Kurz erklärt: Die türkische Militäraktion in Nordsyrien

, von  Lukas Baake

Kurz erklärt: Die türkische Militäraktion in Nordsyrien

Seit vergangener Woche kämpfen türkische Truppen im Rahmen der Operation „Friedensquelle“ gegen die Kurdenmilizen in Nordsyrien. Während sich die EU-Außenminister*innen geschlossen gegen die Militäraktion ausgeschlossen haben, kam es bereits zu zahlreichen Demonstrationen auf deutschen Straßen gegen die Militäroffensive. Wir erklären, vor welchem Hintergrund die Militäraktion stattfindet und mit welchen Folgen für die Region zu rechnen ist.

Worum handelt es sich bei dem Einsatz?

Am Mittwoch den 09.10. hat der türkische Präsident Erdogan bekannt gegeben, dass die Türkei militärisch in Nordsyrien eingreifen wird. Erklärtes Ziel ist die Bekämpfung der Kurdenmiliz YPG. Unmittelbar im Anschluss begannen Luft- und Artillerieangriffe, auf die am nächsten Tag der Einmarsch der türkischen Bodentruppen in Syrien folgte. Dabei gab es zahlreiche Meldungen, die von willkürlichen Gewalttaten und Hinrichtungen durch arabische Hilfstruppen gegen kurdische Dörfer berichteten. Es handelt sich dabei um das nordsyrische Gebiet an der türkisch-syrischen Grenze, das bisher von den Demokratischen Kräften Syriens (DFS), in der die kurdische YPG einen großen Einfluss hat, beherrscht wird. Offiziell wird der Einsatz „Operation Friedensquelle“ genannt und als Antiterrorangriff deklariert. Dies wird damit begründet, dass die YPG enge Verbindungen zur Arbeiterpartei Kurdistans (PKK) hat, die in der Türkei als Terrororganisation eingestuft ist. Darüber hinaus ist es Erdogans erklärtes Ziel, eine Sicherheitszone in Nordsyrien zu schaffen, um circa 2 Millionen Flüchtlinge, die sich in der Türkei aufhalten, unterzubringen.

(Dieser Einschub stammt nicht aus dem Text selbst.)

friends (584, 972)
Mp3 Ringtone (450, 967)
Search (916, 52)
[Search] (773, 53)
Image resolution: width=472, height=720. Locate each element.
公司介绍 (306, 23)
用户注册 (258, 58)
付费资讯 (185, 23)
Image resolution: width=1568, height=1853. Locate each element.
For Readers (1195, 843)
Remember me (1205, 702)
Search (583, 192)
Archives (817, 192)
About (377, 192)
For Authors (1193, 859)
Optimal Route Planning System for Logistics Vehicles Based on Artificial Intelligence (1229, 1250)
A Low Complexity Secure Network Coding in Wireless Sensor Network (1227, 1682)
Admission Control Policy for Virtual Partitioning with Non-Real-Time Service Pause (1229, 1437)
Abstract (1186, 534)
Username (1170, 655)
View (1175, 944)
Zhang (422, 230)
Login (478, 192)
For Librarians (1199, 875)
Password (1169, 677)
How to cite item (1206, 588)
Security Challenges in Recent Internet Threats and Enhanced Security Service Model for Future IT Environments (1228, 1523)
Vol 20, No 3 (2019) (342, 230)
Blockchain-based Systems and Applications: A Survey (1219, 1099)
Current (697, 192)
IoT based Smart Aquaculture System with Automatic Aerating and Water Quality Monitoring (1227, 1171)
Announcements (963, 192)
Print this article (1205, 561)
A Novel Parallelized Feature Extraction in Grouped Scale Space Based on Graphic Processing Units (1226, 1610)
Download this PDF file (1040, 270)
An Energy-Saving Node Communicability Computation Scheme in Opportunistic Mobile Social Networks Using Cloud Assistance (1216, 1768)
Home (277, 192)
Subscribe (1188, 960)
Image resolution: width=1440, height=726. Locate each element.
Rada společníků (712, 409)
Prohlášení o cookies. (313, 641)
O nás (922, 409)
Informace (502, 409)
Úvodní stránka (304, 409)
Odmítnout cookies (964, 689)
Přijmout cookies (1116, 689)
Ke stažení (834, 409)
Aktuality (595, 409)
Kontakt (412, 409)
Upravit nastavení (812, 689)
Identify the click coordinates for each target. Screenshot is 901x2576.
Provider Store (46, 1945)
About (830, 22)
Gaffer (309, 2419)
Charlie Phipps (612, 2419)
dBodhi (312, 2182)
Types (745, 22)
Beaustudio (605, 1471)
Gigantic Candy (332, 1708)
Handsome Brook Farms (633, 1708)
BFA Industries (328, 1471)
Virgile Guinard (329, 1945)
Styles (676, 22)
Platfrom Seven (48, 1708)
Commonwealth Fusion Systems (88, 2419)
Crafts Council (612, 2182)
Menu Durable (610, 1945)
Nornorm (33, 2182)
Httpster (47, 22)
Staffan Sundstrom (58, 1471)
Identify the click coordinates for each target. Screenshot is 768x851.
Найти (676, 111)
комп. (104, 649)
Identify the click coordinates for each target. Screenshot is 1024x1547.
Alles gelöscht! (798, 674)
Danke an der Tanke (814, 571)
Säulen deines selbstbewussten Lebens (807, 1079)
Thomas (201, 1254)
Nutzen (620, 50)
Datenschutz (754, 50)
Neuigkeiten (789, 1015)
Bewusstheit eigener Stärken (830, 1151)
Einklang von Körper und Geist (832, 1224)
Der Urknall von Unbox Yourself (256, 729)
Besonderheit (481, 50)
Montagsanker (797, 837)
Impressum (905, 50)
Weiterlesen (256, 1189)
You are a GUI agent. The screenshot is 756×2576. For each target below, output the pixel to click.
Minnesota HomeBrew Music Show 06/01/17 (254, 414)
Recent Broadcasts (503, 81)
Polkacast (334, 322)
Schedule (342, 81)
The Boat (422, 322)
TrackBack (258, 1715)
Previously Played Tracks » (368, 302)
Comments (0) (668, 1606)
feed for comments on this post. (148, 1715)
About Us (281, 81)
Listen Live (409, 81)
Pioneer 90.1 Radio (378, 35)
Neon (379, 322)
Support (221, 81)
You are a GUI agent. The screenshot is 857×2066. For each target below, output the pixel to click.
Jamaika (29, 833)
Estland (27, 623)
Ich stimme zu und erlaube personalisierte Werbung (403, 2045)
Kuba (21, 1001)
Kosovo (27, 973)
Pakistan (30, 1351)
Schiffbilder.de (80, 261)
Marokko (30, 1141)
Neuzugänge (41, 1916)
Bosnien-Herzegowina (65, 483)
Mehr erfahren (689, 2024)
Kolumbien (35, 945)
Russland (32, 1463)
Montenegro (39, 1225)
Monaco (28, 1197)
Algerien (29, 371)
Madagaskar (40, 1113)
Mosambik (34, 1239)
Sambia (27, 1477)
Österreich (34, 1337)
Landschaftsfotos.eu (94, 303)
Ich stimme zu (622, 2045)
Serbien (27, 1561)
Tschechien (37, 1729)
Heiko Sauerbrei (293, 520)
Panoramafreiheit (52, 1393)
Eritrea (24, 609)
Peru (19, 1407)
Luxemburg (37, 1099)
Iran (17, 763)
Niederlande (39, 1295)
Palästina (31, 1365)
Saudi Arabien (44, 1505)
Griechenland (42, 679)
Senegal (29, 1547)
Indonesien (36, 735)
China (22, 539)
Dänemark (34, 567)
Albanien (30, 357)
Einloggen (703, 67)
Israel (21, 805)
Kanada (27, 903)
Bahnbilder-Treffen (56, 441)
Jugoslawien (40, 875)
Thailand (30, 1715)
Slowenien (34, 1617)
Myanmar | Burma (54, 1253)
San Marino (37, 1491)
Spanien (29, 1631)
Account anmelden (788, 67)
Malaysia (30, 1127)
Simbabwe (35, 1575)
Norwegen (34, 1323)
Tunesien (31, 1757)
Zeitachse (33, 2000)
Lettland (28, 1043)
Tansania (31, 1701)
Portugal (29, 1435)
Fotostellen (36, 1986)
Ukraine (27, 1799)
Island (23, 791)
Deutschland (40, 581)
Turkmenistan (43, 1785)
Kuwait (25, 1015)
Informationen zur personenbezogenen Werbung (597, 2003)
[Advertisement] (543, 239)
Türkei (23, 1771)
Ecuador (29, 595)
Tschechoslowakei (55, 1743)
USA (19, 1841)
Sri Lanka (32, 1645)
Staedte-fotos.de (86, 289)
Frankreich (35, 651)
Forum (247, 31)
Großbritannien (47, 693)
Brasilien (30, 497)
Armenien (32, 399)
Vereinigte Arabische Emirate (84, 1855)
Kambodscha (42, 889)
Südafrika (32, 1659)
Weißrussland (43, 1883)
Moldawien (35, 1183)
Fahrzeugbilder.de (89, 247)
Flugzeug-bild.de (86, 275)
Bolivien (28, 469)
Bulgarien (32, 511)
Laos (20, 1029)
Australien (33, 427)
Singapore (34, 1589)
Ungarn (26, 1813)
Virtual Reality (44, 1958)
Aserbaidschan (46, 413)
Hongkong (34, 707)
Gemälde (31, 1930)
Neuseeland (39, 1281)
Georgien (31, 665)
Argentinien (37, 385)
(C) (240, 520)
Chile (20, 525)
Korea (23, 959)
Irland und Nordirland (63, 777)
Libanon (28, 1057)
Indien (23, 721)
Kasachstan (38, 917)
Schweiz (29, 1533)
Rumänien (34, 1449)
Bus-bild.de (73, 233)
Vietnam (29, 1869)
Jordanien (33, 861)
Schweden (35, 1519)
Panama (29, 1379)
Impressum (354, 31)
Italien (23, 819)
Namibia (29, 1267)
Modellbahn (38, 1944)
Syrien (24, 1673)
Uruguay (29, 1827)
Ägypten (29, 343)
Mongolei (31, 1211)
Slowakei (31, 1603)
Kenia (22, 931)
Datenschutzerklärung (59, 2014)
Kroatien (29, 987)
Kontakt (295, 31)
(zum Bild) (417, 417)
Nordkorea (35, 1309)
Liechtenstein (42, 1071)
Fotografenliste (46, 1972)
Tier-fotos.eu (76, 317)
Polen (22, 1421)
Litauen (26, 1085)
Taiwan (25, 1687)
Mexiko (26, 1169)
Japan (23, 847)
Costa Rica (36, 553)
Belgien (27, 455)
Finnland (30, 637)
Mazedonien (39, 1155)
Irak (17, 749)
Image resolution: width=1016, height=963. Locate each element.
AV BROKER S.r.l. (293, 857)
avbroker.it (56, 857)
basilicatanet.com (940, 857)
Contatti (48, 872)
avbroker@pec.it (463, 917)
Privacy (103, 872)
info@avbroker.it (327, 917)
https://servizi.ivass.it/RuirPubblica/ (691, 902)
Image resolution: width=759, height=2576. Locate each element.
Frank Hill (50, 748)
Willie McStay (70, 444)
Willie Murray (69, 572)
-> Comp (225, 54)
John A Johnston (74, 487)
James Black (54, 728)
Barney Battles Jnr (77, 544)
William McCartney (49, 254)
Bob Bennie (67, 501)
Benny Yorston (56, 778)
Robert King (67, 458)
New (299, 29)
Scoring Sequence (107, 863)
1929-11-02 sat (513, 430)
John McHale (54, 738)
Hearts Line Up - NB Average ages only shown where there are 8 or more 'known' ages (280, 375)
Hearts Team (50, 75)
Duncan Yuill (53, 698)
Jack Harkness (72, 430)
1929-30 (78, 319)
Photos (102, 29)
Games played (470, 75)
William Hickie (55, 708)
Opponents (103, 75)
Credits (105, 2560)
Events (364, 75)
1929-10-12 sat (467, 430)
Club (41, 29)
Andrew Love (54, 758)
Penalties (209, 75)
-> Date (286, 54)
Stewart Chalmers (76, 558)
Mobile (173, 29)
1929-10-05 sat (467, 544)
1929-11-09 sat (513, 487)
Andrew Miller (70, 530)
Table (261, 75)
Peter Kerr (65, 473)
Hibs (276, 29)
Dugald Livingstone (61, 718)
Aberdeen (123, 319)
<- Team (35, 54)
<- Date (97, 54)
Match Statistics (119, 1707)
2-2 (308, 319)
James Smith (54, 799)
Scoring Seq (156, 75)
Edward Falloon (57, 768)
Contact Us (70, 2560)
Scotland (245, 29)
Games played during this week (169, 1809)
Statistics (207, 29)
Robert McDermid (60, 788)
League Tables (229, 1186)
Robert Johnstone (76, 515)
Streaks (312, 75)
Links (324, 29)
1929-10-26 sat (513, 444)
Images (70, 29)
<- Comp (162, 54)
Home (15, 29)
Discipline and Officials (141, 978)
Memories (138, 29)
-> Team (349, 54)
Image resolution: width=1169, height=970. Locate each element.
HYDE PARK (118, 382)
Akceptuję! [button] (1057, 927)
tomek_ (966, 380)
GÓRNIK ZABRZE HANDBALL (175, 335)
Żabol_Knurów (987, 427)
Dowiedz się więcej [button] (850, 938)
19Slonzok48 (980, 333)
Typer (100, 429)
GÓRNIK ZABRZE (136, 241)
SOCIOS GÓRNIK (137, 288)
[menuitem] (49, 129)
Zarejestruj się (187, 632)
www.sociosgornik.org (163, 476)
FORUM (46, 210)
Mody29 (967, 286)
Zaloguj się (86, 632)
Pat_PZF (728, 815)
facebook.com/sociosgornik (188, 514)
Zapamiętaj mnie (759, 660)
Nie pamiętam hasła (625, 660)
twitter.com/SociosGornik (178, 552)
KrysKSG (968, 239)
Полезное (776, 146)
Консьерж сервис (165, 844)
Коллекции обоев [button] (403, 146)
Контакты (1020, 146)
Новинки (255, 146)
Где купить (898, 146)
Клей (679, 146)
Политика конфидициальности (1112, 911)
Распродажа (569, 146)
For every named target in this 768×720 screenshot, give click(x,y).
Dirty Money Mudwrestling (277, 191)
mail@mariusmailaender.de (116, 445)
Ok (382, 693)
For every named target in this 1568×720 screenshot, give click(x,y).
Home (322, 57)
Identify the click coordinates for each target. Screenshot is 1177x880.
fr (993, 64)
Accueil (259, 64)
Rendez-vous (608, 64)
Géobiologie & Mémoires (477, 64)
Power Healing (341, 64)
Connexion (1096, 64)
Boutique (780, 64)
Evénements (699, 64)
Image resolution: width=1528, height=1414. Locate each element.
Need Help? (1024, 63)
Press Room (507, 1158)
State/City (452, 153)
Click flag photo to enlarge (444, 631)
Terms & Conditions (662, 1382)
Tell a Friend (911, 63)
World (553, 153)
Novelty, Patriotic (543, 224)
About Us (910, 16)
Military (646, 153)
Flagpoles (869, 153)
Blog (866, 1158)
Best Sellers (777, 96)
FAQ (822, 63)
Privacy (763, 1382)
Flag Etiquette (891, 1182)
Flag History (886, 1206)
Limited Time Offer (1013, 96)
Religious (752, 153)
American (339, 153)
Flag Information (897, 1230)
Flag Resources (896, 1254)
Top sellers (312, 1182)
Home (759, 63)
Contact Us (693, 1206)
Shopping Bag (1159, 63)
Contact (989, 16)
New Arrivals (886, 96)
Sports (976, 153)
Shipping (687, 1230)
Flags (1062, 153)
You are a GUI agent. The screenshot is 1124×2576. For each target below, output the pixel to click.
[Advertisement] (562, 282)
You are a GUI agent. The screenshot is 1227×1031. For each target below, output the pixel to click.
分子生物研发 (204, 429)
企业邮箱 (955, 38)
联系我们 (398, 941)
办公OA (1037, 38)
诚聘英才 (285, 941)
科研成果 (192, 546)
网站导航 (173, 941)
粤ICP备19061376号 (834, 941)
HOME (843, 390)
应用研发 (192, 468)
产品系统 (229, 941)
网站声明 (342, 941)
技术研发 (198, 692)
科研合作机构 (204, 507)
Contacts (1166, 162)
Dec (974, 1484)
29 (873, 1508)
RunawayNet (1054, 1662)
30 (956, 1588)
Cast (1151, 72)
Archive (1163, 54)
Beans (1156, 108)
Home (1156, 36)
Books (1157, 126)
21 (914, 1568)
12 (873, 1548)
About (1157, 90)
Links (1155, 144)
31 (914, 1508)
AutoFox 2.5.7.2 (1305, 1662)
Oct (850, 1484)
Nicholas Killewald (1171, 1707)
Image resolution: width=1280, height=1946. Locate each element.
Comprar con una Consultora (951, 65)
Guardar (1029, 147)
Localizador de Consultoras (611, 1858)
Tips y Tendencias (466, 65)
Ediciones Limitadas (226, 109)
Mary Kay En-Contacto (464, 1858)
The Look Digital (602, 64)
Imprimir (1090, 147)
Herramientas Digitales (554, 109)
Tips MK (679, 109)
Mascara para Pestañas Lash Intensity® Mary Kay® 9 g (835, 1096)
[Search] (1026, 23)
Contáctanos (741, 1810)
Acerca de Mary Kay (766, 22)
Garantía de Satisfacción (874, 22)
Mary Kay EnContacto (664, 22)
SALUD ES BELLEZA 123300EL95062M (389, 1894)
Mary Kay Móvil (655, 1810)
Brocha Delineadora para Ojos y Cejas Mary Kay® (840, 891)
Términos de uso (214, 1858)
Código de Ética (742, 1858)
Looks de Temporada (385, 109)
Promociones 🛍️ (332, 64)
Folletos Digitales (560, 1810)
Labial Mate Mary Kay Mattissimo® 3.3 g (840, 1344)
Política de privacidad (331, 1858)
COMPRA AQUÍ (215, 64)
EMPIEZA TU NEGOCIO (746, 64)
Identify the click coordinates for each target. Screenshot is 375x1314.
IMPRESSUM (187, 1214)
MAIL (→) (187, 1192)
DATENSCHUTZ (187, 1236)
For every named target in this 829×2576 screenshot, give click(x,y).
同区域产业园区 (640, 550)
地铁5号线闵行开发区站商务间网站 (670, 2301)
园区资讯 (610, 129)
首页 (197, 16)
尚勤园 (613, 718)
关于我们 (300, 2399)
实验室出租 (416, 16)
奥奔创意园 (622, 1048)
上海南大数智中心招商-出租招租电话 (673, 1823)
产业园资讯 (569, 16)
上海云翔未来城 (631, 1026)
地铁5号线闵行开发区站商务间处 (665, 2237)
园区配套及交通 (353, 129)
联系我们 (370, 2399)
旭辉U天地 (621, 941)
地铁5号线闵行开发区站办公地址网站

Welche Rolle spielen die USA?

Die Zusammenarbeit mit den Kurd*innen in Nordsyrien hat unter US-Präsident Obama bereits 2014 zur Bekämpfung des Islamischen Staates begonnen. Seit Beginn dieser Koalition wurde diese regelmäßig von türkischer Seite kritisiert. Trump hatte schon im Wahlkampf 2016 angekündigt, die amerikanische Militärpräsenz im Nahen Osten zu reduzieren. Im Dezember 2018 folgte dann die Bekanntgabe des Rückzugs von 2000 Soldaten aus Syrien. Seine Entscheidung, die amerikanischen Truppen aus dem türkischen Grenzgebiet abzuziehen, steht im Kontext dieser Politik. Dennoch kam sie überraschend und kann als implizite Zustimmung zu der türkischen Aktion verstanden werden, die dadurch erst ermöglicht wurde. Trump wurde nicht nur von den Demokrat*innen, sondern auch innerhalb seiner Partei sehr stark dafür kritisiert, das Bündnis mit den Kurd*innen aufgebrochen zu haben. Als Reaktion auf das türkische Vorgehen wurden von US-Präsident Sanktionen angekündigt.

Wie verhält sich die EU?

Die EU-Außenminister*innen haben Ankara geschlossen dazu aufgefordert, die Militäraktion einzustellen. Trotz dieser einhellig formulierten Forderung wird es vorerst kein Waffenembargo geben, an dem alle EU-Mitgliedsländer beteiligt sind. Es bleibt also den Mitgliedstaaten überlassen, ob sie weiterhin Waffen an die Türkei verkaufen. Die Bundesregierung hatte ebenso wie Frankreich und andere Mitgliedstaaten verlautbaren lassen, keine weiteren Verträge über Waffenlieferungen in die Türkei zum Einsatz des Krieges in Syrien abzuschließen.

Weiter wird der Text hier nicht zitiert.